Medici in allarme per l’impennata di violenze, fisiche e verbali, in corsia. Annualmente in provincia di Lecce sono circa 130 i casi di minacce e aggressioni che vengono riferite agli Ordini professionali. Negli ultimi mesi la situazione, numeri alla mano, è diventata ancora più grave: ben 43 le aggressioni su sanitari registrate al 31 marzo scorso. Molte meno invece quelle denunciate alle Forze di Polizia, e quasi tutte legate a violenze fisiche. Le quattro denunce infatti, fanno riferimento a episodi avvenuti negli ospedali di Lecce, Gallipoli e Scorrano e in una guarda medica.
I medici pronti a lasciare il pubblico per il privato
In uno scenario in cui sempre più medici hanno paura e accusano la sindrome da burnout e sono pronti a lasciare la sanità pubblica per il privato, e i pronto soccorso sono allo stremo delle forze per carenza di personale, l’Ordine dei medici di Lecce alza le difese a tutela dei camici bianchi e prova a reagire, avviando una campagna pubblicitaria strutturata contro le violenze.
«Abbiamo programmato incontri, eventi, flash mob e un forte ed immediato richiamo – dichiara il presidente Donato De Giorgi - che vogliamo trasmettere: siano i cittadini e soprattutto il loro futuro a impegnarsi a “non usare mai le mani contro chi ti dà una mano”.
Il tema delle aggressioni resta centrale e da affrontare». «Le violenze esercitate contro chi ogni giorno impegna la propria vita e la professione per aiutare, curare e salvare vite umane, tra mille difficoltà e carenze – aggiunge De Giorgi - stanno creando ormai una situazione emergenziale.
Il richiamo a una maggiore attenzione negli ospedali
Quindi il richiamo del presidente dell’Ordine dei medici ad una maggiore sicurezza e attenzione negli ospedali e alla responsabilità dei cittadini. Se sono indispensabili le normative sempre più precise, l’impegno puntuale delle forze dell’ordine e soprattutto quello delle istituzioni ed in particolare dell’Asl come responsabili della sicurezza lavorativa, è necessario e fondamentale soprattutto lavorare sulla formazione del personale sanitario e dei cittadini. La complessità della situazione è fotografata anche dalle percentuali di medici che hanno subito violenza: il 40,8% di camici bianchi aggrediti ha un’età compresa tra 55 e 65 anni, il 25,45% tra i 35 ed i 45, il 25,21% tra i 45 ed i 55 anni ed infine l’8,55% tra i 25 ed i 35 anni. Il 56,10% delle vittime è di sesso femminile, indice di come il problema aggressioni continui ad essere più sentito tra i medici donne (nel 2018 era il 53%).
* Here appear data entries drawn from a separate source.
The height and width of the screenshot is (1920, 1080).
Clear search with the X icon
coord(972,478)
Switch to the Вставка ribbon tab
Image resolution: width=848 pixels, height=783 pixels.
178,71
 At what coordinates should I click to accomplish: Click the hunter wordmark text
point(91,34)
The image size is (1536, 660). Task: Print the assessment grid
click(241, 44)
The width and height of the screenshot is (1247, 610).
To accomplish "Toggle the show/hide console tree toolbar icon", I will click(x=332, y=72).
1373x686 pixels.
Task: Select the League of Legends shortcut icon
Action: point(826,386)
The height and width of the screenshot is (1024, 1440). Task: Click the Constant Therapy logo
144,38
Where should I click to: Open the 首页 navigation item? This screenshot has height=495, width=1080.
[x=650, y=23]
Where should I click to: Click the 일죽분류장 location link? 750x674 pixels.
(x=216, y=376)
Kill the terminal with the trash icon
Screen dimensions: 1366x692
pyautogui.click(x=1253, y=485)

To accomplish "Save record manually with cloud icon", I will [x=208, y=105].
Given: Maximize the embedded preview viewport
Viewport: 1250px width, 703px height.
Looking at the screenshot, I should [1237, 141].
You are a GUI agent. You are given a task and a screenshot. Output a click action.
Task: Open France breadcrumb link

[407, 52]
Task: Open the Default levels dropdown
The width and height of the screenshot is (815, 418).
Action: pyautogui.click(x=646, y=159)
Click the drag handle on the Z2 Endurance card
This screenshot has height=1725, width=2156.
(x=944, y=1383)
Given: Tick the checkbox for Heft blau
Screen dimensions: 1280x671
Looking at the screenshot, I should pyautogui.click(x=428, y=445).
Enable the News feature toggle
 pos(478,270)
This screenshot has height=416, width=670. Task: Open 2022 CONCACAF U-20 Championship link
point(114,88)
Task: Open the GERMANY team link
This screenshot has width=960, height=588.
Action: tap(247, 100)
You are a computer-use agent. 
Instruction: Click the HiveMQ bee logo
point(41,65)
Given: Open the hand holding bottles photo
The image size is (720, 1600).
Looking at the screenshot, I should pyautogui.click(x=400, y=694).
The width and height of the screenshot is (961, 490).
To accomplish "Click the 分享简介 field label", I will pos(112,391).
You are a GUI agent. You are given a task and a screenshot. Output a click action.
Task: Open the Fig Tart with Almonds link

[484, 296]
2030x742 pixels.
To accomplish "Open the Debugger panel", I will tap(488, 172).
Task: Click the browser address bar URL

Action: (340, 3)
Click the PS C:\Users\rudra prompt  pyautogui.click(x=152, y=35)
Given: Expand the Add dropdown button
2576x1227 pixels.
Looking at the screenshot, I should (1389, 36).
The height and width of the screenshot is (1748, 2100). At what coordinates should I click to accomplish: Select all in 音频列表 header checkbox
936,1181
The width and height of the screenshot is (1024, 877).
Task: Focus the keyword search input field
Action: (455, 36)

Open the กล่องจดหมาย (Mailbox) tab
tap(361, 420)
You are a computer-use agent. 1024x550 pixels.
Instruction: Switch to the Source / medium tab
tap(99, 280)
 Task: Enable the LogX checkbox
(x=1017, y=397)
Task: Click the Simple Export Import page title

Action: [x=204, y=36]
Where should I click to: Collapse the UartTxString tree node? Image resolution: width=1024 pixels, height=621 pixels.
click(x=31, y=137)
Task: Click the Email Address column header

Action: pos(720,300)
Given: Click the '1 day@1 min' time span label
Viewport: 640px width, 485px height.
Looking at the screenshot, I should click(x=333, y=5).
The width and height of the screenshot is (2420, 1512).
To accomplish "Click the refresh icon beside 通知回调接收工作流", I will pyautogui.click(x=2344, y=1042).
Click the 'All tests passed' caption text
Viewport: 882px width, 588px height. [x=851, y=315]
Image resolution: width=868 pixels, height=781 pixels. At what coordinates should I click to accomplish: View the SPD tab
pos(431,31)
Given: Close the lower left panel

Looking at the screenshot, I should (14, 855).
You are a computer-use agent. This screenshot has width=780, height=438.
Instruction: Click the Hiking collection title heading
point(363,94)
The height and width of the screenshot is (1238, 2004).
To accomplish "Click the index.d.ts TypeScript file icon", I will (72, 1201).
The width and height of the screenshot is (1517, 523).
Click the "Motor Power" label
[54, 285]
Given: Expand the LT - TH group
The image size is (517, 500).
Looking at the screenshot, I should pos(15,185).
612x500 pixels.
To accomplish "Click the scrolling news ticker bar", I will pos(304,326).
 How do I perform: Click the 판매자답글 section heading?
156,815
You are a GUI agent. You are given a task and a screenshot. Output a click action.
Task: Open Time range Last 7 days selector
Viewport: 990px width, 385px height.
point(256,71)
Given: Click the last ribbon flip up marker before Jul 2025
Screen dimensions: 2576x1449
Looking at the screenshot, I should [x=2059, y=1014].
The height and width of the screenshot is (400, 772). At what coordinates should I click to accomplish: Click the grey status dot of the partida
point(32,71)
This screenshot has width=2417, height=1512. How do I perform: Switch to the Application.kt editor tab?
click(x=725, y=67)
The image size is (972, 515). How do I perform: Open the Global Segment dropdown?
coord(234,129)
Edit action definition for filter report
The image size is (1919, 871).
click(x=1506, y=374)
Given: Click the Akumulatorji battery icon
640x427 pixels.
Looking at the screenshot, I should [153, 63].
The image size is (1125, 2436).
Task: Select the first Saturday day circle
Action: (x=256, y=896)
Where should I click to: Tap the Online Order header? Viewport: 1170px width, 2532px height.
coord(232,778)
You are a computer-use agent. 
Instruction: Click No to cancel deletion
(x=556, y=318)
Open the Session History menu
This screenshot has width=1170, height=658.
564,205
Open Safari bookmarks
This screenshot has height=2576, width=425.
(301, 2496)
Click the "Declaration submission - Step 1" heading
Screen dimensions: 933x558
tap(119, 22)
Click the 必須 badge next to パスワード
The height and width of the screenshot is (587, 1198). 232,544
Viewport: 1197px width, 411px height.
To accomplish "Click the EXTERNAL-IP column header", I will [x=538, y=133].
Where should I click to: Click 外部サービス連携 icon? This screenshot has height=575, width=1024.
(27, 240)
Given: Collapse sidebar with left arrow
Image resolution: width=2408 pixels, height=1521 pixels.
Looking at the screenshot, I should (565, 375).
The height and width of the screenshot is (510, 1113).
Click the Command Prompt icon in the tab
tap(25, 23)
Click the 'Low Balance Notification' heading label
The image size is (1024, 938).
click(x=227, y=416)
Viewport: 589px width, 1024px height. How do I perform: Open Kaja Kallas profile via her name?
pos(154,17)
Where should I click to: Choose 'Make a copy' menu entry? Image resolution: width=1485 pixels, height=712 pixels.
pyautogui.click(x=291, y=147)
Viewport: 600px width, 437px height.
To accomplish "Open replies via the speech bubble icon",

Non sono esclusi i medici di famiglia
E da questo scenario non sono esclusi neppure i medici di famiglia front office della sanità e principale via di accesso al sistema sanitario come sottolineato dal vicepresidente dell’Ordine Gino Peccarisi. «Nonostante l’importanza dell’attività svolta – prosegue – gli studi medici sono anche il luogo in cui l’utenza poco accondiscendente ricerca soluzione a problemi inesistenti, richiede esami diagnostici suggeriti dal web, pretende prescrizioni farmaceutiche inopportune, certificazioni di malattia ingiustificate, soluzioni a visite specialistiche prescritte è mai espletate. I cittadini dovrebbero concorrere insieme ai sanitari e amministratori al superamento delle attuali criticità e non ricercare facili bersagli come i medici, inermi, intenti ad occuparsi semplicemente della salute dei pazienti Decisa la chiosa di Peccarisi al rispetto dei ruoli, alla solidarietà e alla collaborazione per tutelare la professione e salvaguardare il rapporto medico-paziente. Non siamo infallibili ma svolgiamo con passione la nostra attività conclude -. Ci impegneremo a rendere meno conflittuale la relazione con i cittadini e alle offese fisiche e verbali reagiremo col lavoro, forti dell’orgoglio della professione, stanchi di commemorare i nostri morti e a subire angherie con malcelata rabbia che ci scoppia dentro. Senza operatori non esisterebbe la sanità, senza organizzazione il sistema è in crisi, senza collaborazione dei cittadini è a rischio la democrazia».